間違いなく、自分がしたいと思う事の前に、やるべき課題を済ませる事を優先させていました。でも、何かやりたい事を躊躇した時って、結果的にやらない事が多いんです。

 

 

 

やりたい事をやらないくせに、したくもないのにやらなければいけない事で自分を縛って、他人の為になるような人生ばかりに、気を使っていました。そりゃ疲れますよね?

 

 

 

もちろん、約30年間連れそったこの思考回路と生活習慣は、本を1冊読んだからと言って、そう簡単には変わりません。習慣は、なかなか抜けないもの。
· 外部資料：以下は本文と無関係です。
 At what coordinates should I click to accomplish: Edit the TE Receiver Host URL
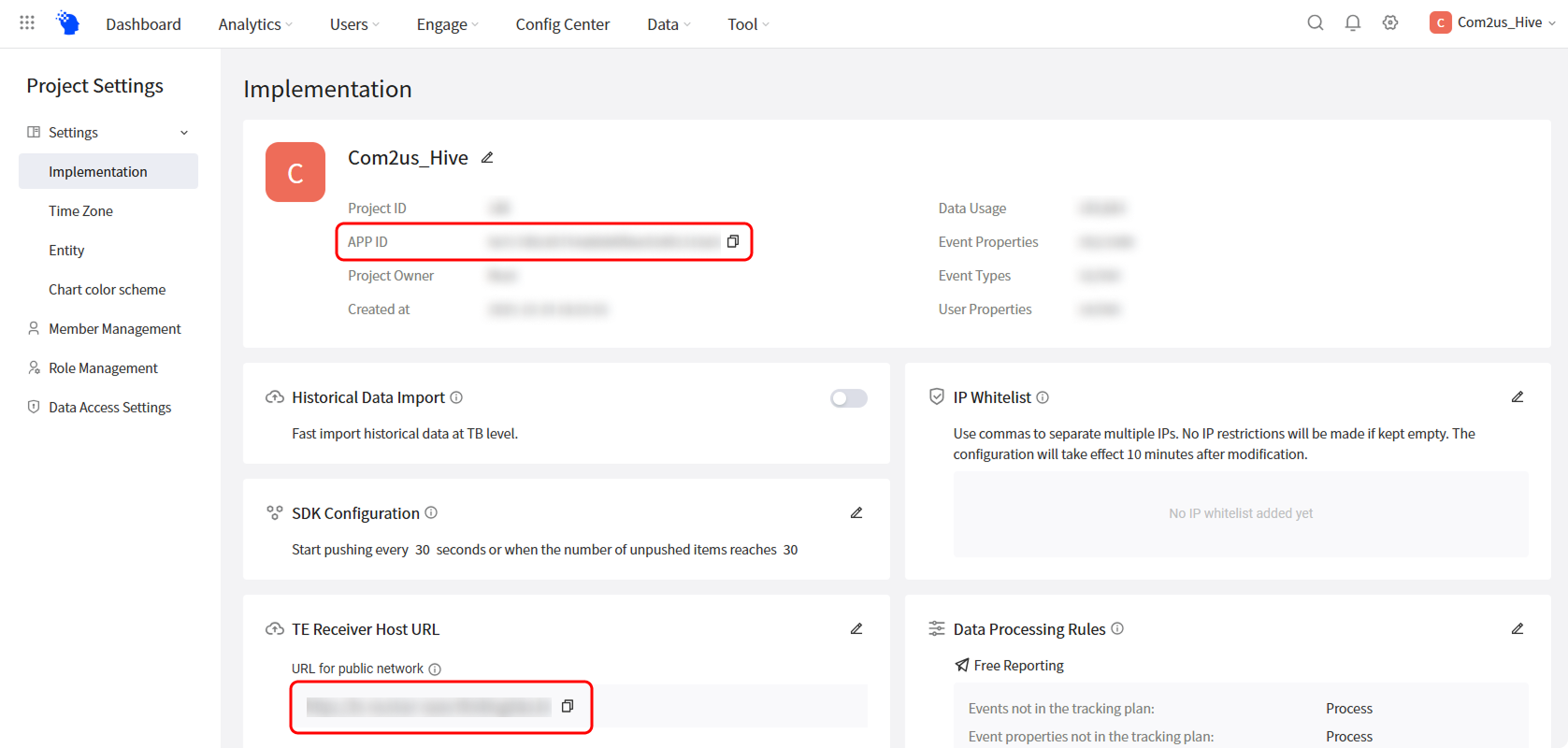(x=856, y=629)
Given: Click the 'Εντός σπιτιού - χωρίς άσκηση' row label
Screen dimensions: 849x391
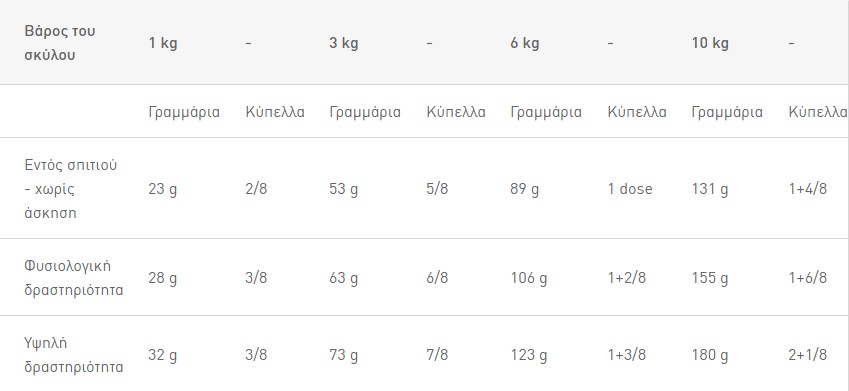Looking at the screenshot, I should [71, 188].
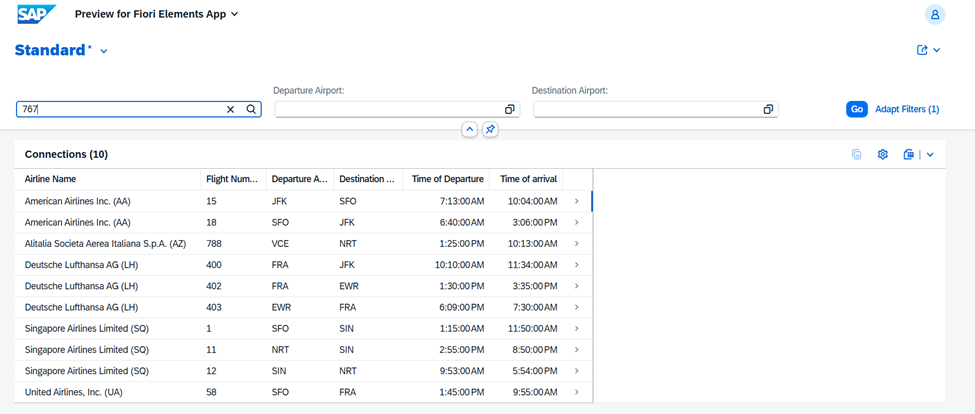The width and height of the screenshot is (975, 414).
Task: Click the export to spreadsheet icon
Action: click(908, 155)
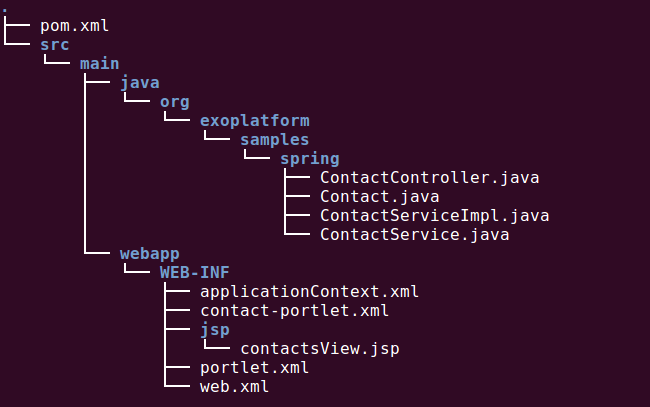Select the WEB-INF folder
Screen dimensions: 650x407
194,273
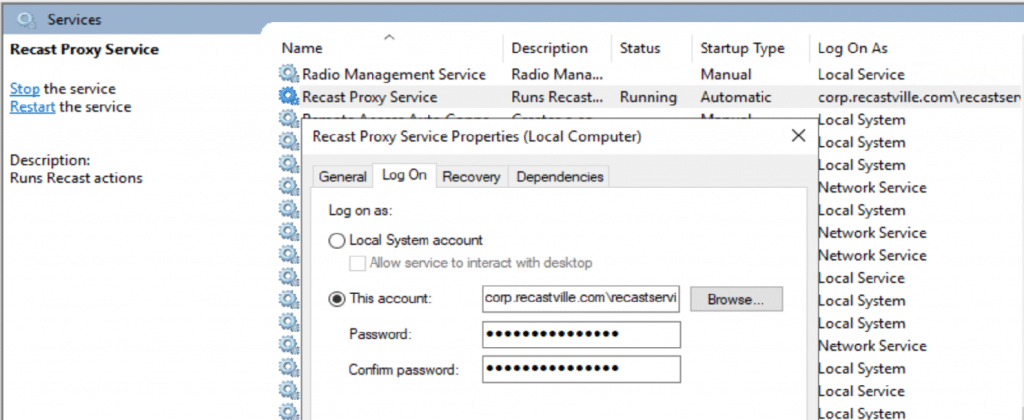1024x420 pixels.
Task: Open the Recovery tab
Action: click(x=471, y=176)
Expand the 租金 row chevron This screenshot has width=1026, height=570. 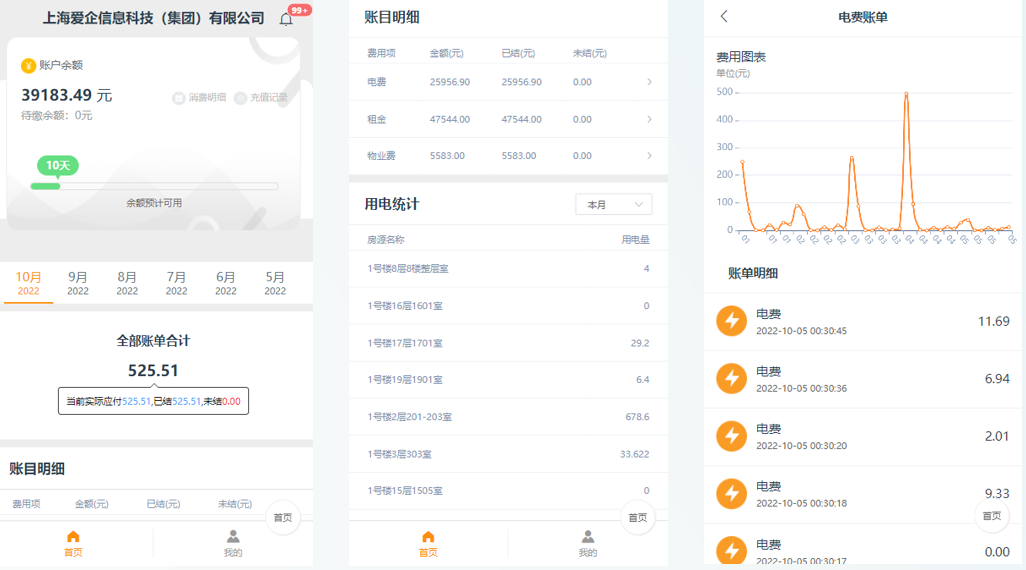(649, 119)
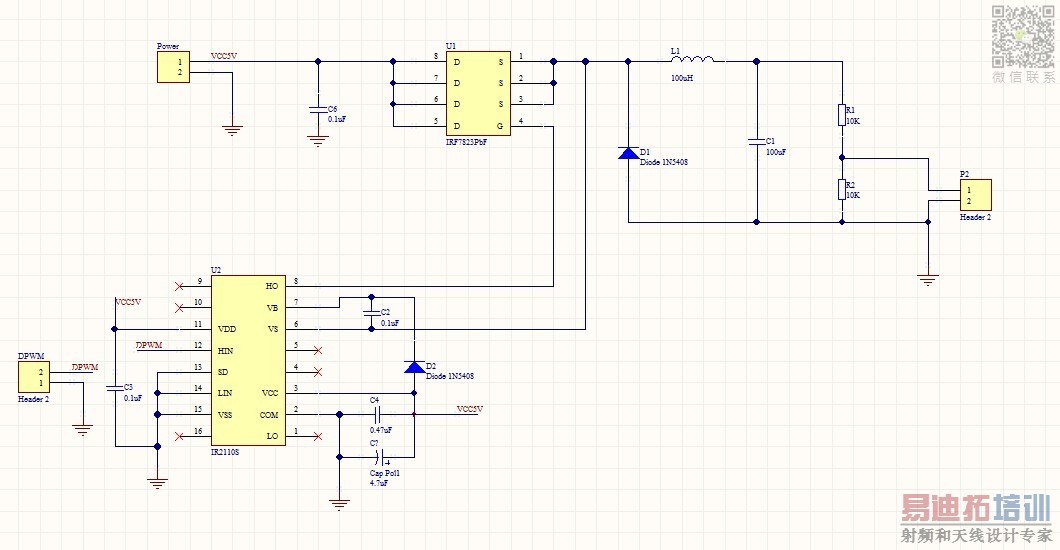Viewport: 1060px width, 550px height.
Task: Click the no-connect cross on U2 pin 9
Action: click(179, 286)
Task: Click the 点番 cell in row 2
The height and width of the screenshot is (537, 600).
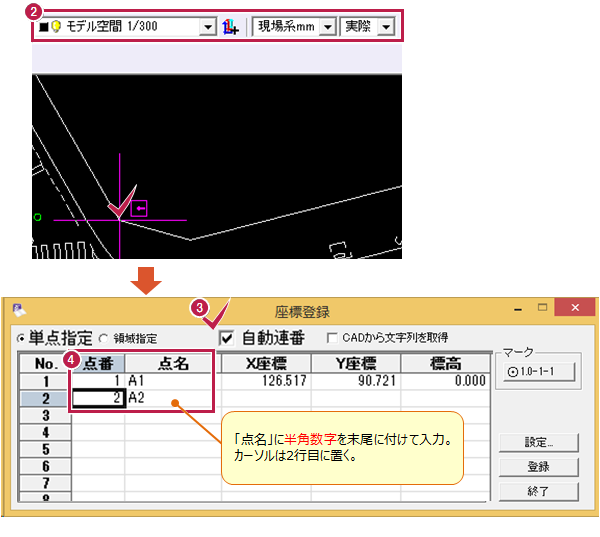Action: tap(97, 398)
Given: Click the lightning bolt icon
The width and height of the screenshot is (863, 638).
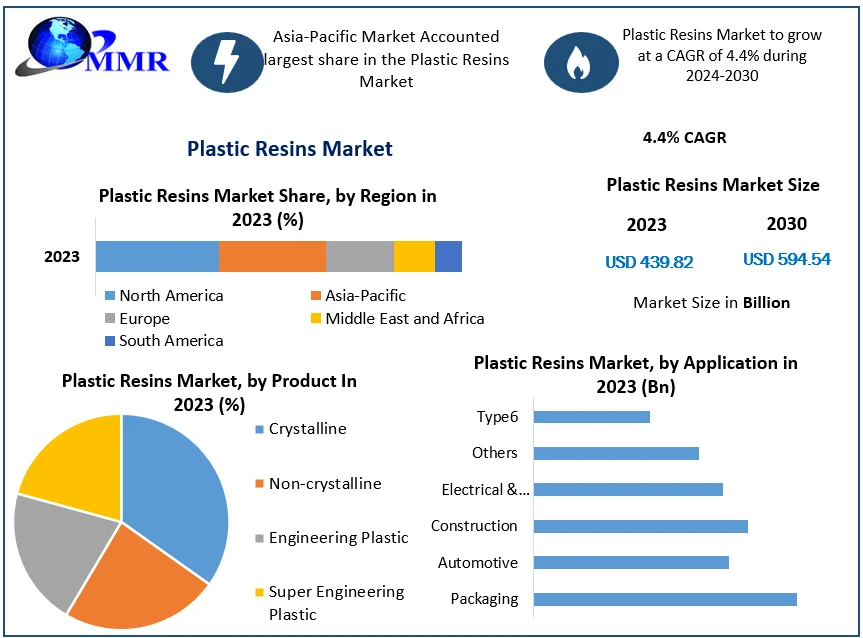Looking at the screenshot, I should 227,62.
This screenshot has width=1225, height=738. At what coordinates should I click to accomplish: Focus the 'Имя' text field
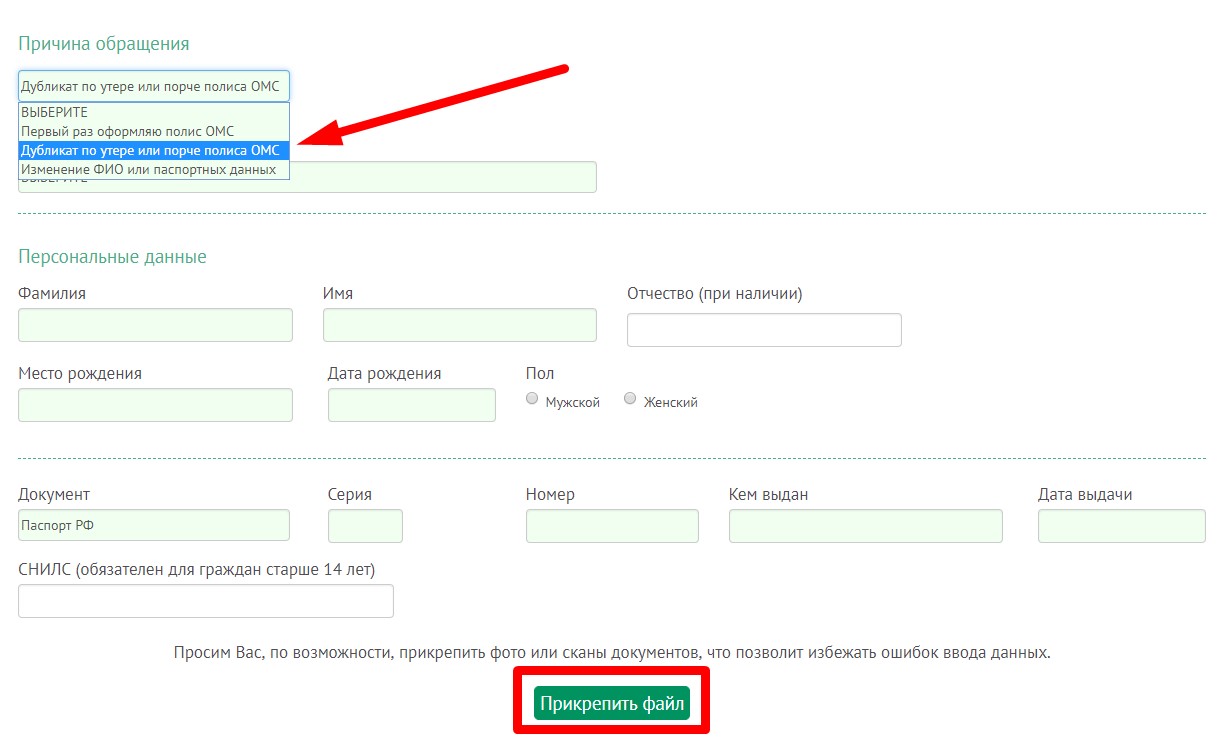pos(459,325)
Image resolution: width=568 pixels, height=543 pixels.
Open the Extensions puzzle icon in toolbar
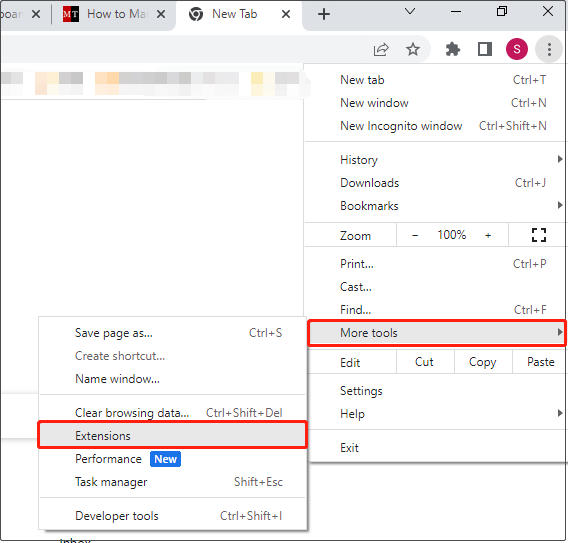[x=452, y=49]
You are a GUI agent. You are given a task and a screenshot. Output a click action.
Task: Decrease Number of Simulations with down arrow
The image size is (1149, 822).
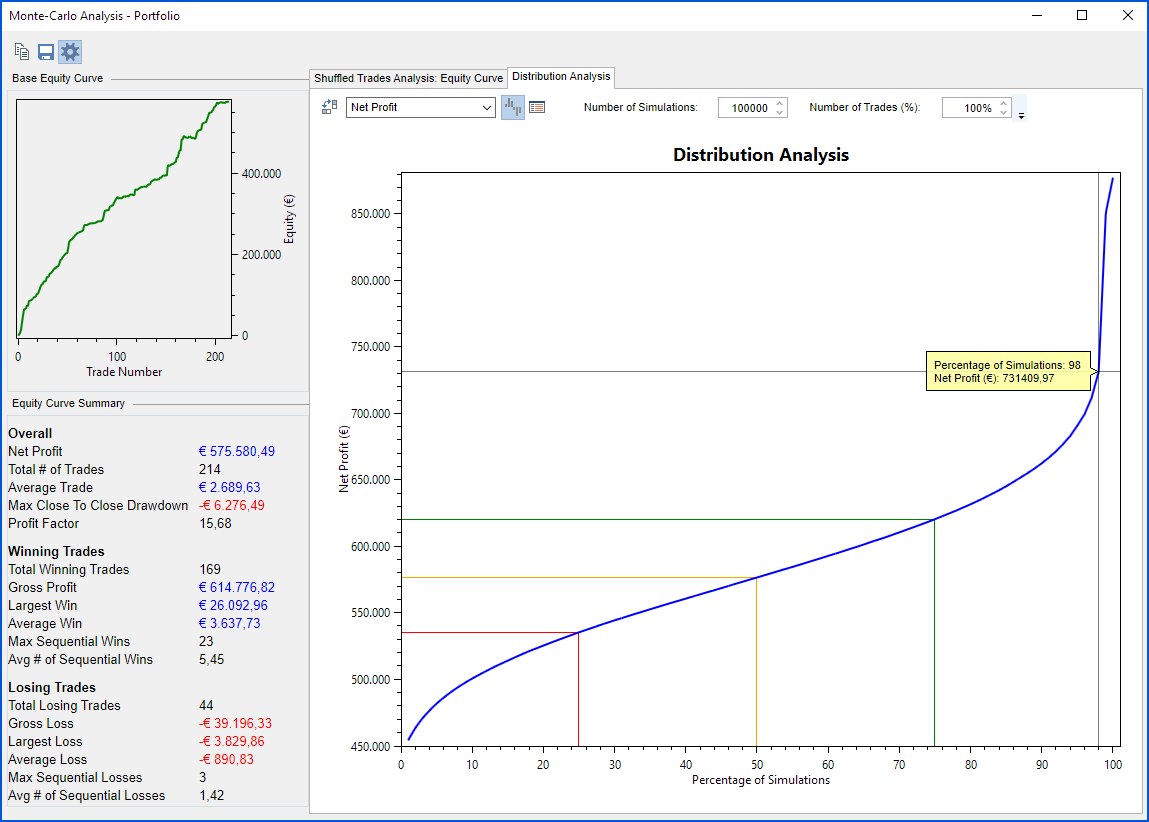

『いいかげんに、生きる』でも、上手くいかなくなったら、本に立ち戻る事がおすすめされているくらいです。

 

 

 

でも、自分の気持ちを押し殺さず、素直に生きる思考をすると、ずいぶんと、楽な心持ちで生活できるようになりました。これまで述べてきた文章を読んで、『コイツ、なんか楽しんでそう。』と思ってもらえていたら、この本の影響は、大きかったんじゃないかと思います。

 

まとめ

不器用な自分に疲れた人に向けて、自分の経験を通して、いいかげんに生きる方法を紹介しました。

 

 

 

人生をやめたくなっていたら、こんなやつもいるんだな?って、もっといいかげんに生きる方へ、人生をシフトしてみても良いと思います。

 

 

 

たぶん、辛いと楽しいは、紙一重。ちょっとの差で、自分の人生が楽しく感じられると思うんですね。